- _Supplied text_:
▼▼▼

平和
和平
평화
ASEAN
21 October 2014
Addressing inequality in Singapore

Addressing inequality in Singapore

Mukul Asher shares his thoughts on inequality in Singapore and its implications for India.

Mukul Asher shares his thoughts on inequality in Singapore and its implications for India.

The publication of Thomas Piketty’s 2014 book Capital in the Twenty First Century has been a catalyst in bringing the issue of inequality to the forefront of public policy debates in many countries. This is remarkable, given the book’s length (696 pages), intricacies of historical data series from many sources forming the statistical foundations of the book’s main propositions; complexity of theoretical and empirical reasoning employed; and relatively narrow geographical focus (mainly US, UK, and Western Europe).

Mr Piketty’s data sources, statistical evidence, theoretical reasoning, and policy suggestions continue to receive searching scrutiny. This is likely to result in better understanding of the inequality issue around the world.

The issues of inequality, social mobility prospects, and of fairness and adequacy of social protection arrangements have recently been prominent in public policy debates in Singapore, and this is likely to continue. It may therefore be instructive to examine two implications of Piketty’s book for enhancing the quality of public policy debate on these issues in Singapore.

▲▲▲

- _What to work on_:
A - In the article on inequality in Singapore, rewrite everything from "The publication of" down to "around the world.", substituting "numerical" for "statistical".
B - Using the article on inequality in Singapore, answer these:
(i) How many pages long is Piketty's book?
(ii) Which regions make up the book's main geographical focus?
(iii) Besides Singapore, which country's implications does Mukul Asher discuss?

- _Data segment_:
▼▼▼

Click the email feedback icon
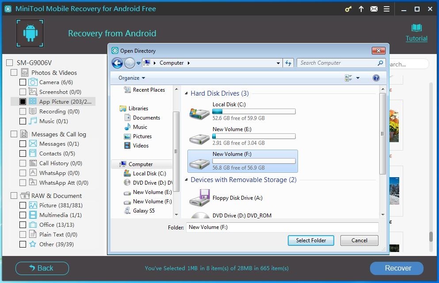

▲▲▲

- _Replies_:
A -
The publication of Thomas Piketty’s 2014 book Capital in the Twenty First Century has been a catalyst in bringing the issue of inequality to the forefront of public policy debates in many countries. This is remarkable, given the book’s length (696 pages), intricacies of historical data series from many sources forming the numerical foundations of the book’s main propositions; complexity of theoretical and empirical reasoning employed; and relatively narrow geographical focus (mainly US, UK, and Western Europe).

Mr Piketty’s data sources, numerical evidence, theoretical reasoning, and policy suggestions continue to receive searching scrutiny. This is likely to result in better understanding of the inequality issue around the world.

B -
(i) 696 pages
(ii) Mainly the US, the UK, and Western Europe
(iii) India